Long before now, some academic institutions in the developed world have been running most of their courses on line and a lot of students from Africa have keyed into that method of acquiring knowledge and getting certificates to that effect. In a related development, some people have gotten their professional certifications through the online means of trainings and programme. Evidence abound that taking online courses and programmes are equally as effective as the face to face method of teaching. We already have some online sites that offer academic and professional courses to interested candidates. Such online courses are offered by Udemy, Coursera, Alibaba Cloud Certification, Google Online Training and so on.
It is pertinent to know that at present, most international and national conferences, trainings, seminars, workshops are being virtually organized online. This is in order to be in conformity with the theory of Social distancing. In the light of above, I strongly support the directive of the Minister of Education directing our educational institutions to go digital with their teaching.
It is said recently that young graduates these days look for jobs instead of careers. Could you shed more light on the difference between the two concepts?
Yes, from all indications, it seems that most young graduates these days look for jobs as against trying to build a long-lasting career. One of the reasons for this mindset among young graduates could be linked to the type of demographic generation they belong to. They are classified as the Millennials or Generation Y also known as Gen Y. Born between early 1980s and early 2000s, they are tech savvy, digital natives imbued with can-do attitude. They are diverse, entrepreneurial, multi-taskers, risk-takers global citizens. They are not fond of rigid working environment and are productivity-oriented. They are the most connected generation in history.
They are looking for a job that will help them to integrate life between work and their personal life, as well as achieve balance in both. They want a job that will provide flexible working hours for them which they believe will motivate them the most to accomplish their tasks at work.

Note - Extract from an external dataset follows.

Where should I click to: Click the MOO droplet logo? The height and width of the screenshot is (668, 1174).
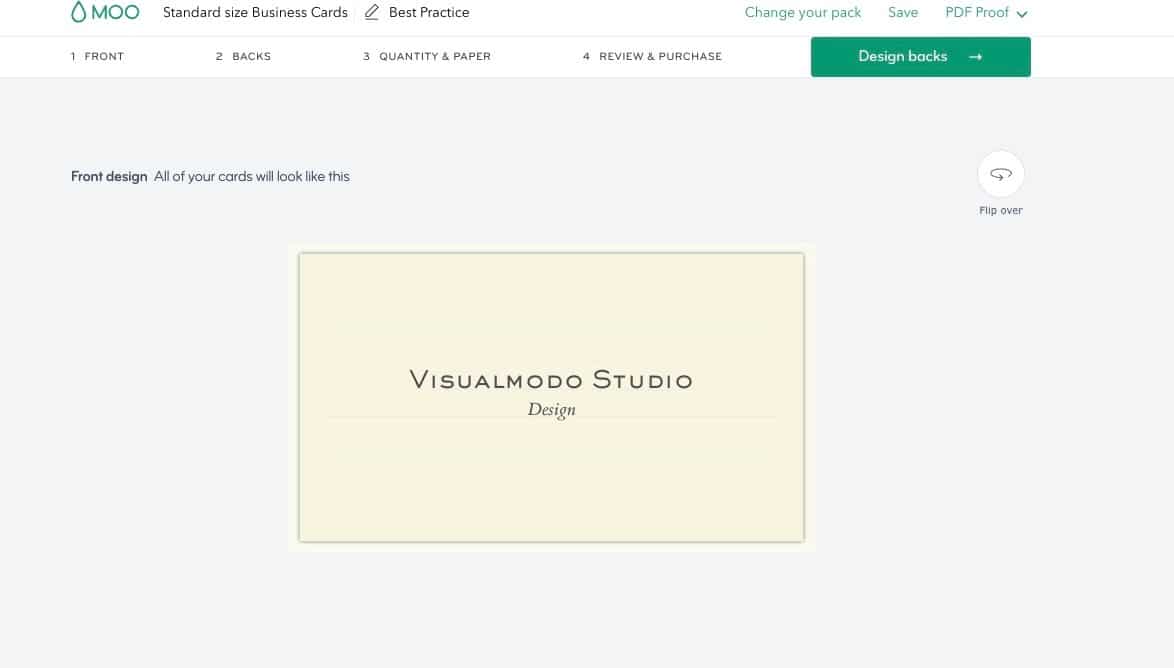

They want a job and a working environment that allows time for fun activities at work. Millennials are undoubtedly drawn to experimenting and trying new things. Consequently, this could explain the reason why they just want any job and do not want to stay long in any organization for the purpose of building their career.
The difference between a job and a career could be captured as follows. A job is something you do simply to earn money minimal impact on your future work life; a career is a series of connected employment opportunities which provides experience and learning to fuel your future. A job offers few networking opportunities, but a career is loaded with them.